The One-model-fits-all fallacy

A common mistake in Machine Learning is having a "go-to" model because it usually fits the data well, which is a big assumption because it might have an entirely different distribution. It's like expecting someone of more or less the right size, say medium, to fit on all the clothes in your closet!

On the other hand, a data-centric view calls for finding a suitable model for the variations of data you can reasonably expect in a collection. It's like finding the person that can wear all the clothing in your closet. I guess that would be you 😅

Just as there's no one size fits all in clothing, with machine learning, no model fits all.

Above picture by: Serg Masís, Featured image by: Ralph Aichinger @ Wikimedia

I'm just having fun with the clothing analogy, but it always doesn't work since clothing-fitting is primarily about the person. On the other hand, the data-fitting process is more about the data than the model. Therefore, the focus should always be on the data first and foremost — data quality and consistency. Then, find the right model. After that, iterate the data, not the model.

How to “make it” in any field?

Last week at the Open Data Science Conference, a young volunteer graduate student asked me what she needed to do to "make it" in Data Science. I told her to keep doing what she was doing. Conferences are a great way to learn new skills and meet new people. And nothing beats in-person events for networking. So many of the colleagues I can now call my friends I met at an event.

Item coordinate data
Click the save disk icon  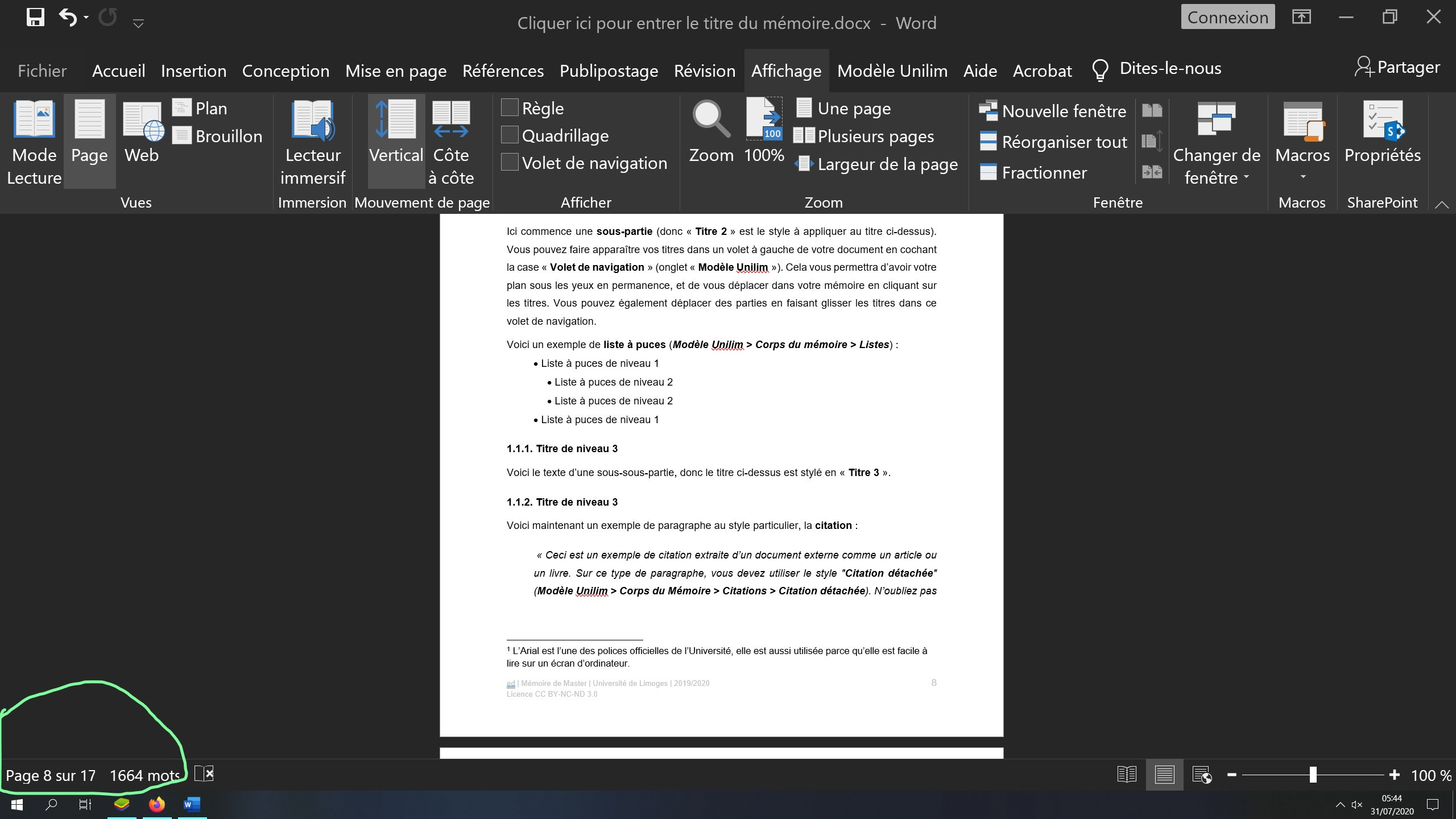[x=35, y=18]
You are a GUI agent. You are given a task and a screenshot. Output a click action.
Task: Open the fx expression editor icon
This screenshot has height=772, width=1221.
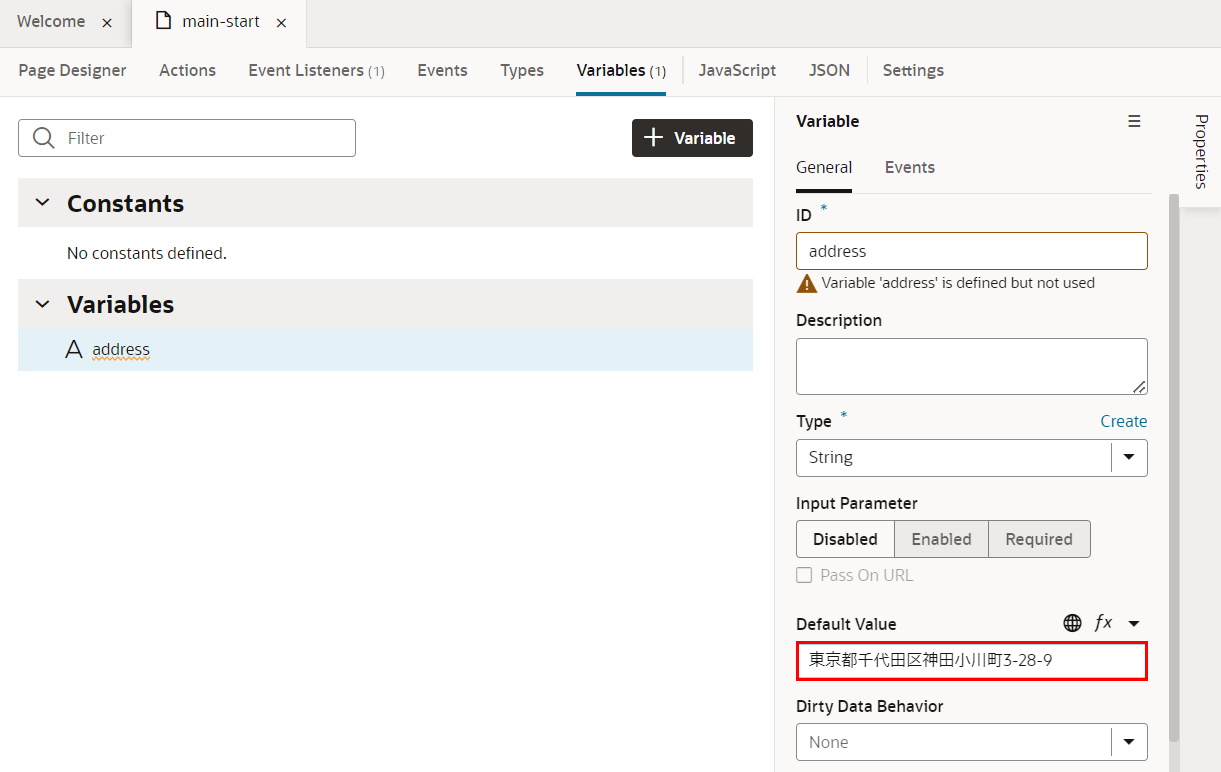click(x=1103, y=623)
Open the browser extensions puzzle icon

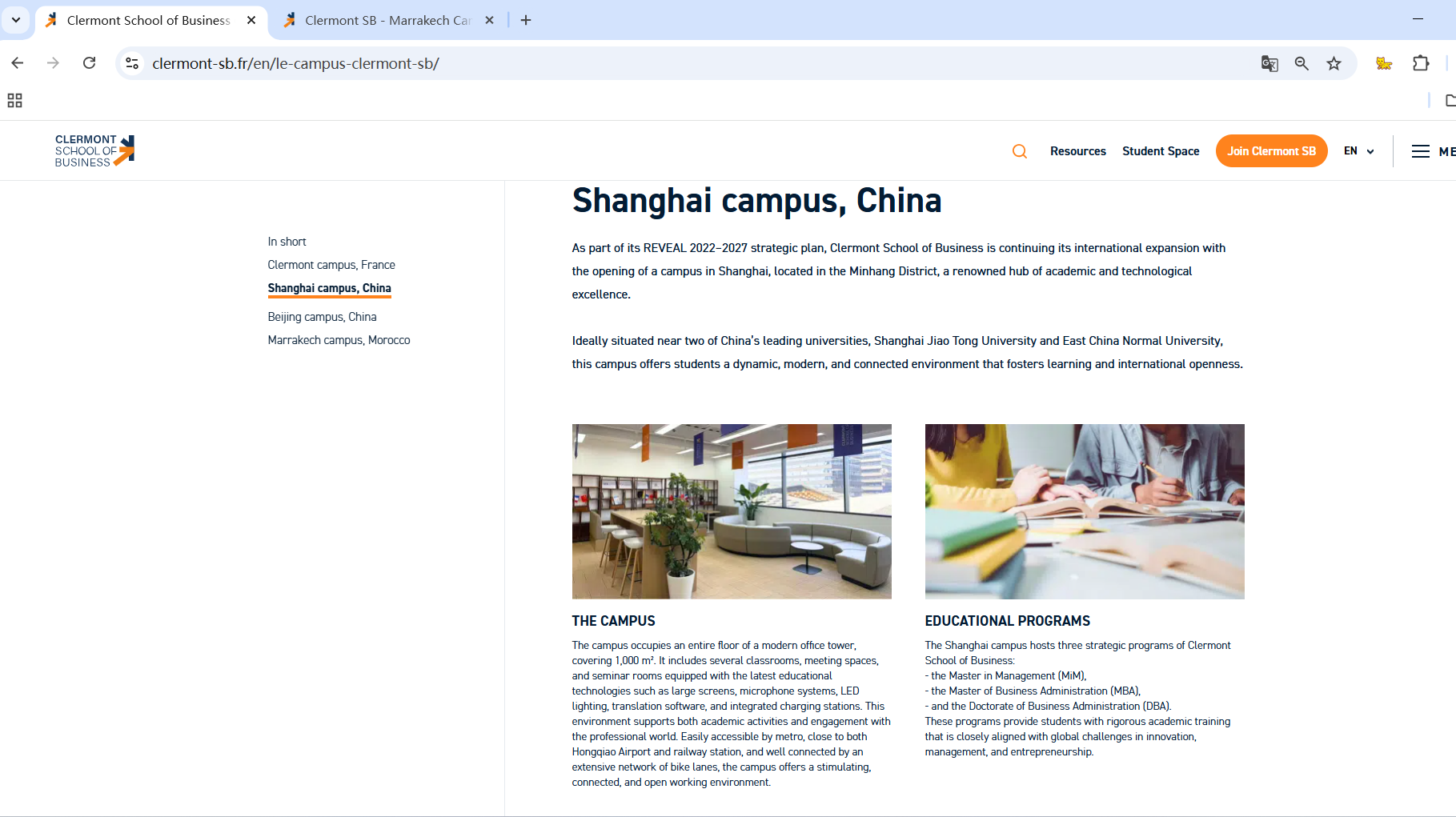(x=1421, y=63)
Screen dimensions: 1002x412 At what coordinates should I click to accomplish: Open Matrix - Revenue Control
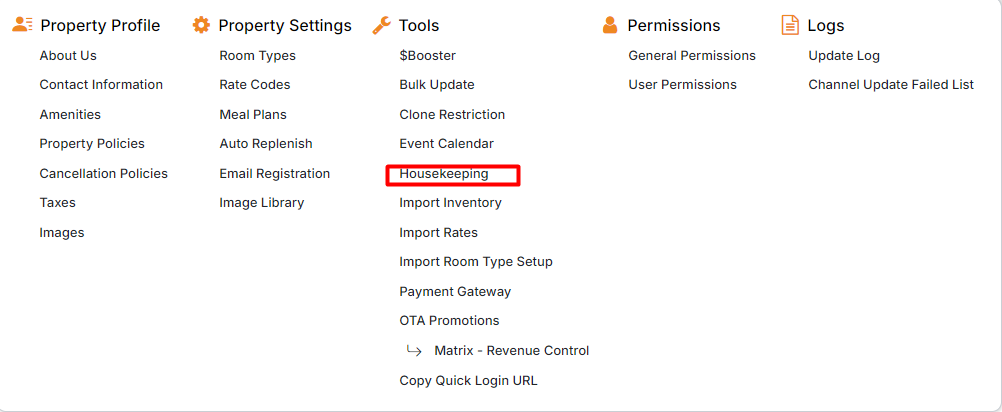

### YOUR TASKS
1. At which event did a graduate student ask how to "make it" in Data Science, according to the post on the one-model-fits-all fallacy?
2. Return the passage of the post on the one-model-fits-all fallacy from "Just as there's" up to and including "in any field?".
This data comes from a separate source.

### ANSWERS FOR THE EXERCISE
1. The Open Data Science Conference.

2.
Just as there's no one size fits all in clothing, with machine learning, no model fits all.

Above picture by: Serg Masís, Featured image by: Ralph Aichinger @ Wikimedia

I'm just having fun with the clothing analogy, but it always doesn't work since clothing-fitting is primarily about the person. On the other hand, the data-fitting process is more about the data than the model. Therefore, the focus should always be on the data first and foremost — data quality and consistency. Then, find the right model. After that, iterate the data, not the model.

How to “make it” in any field?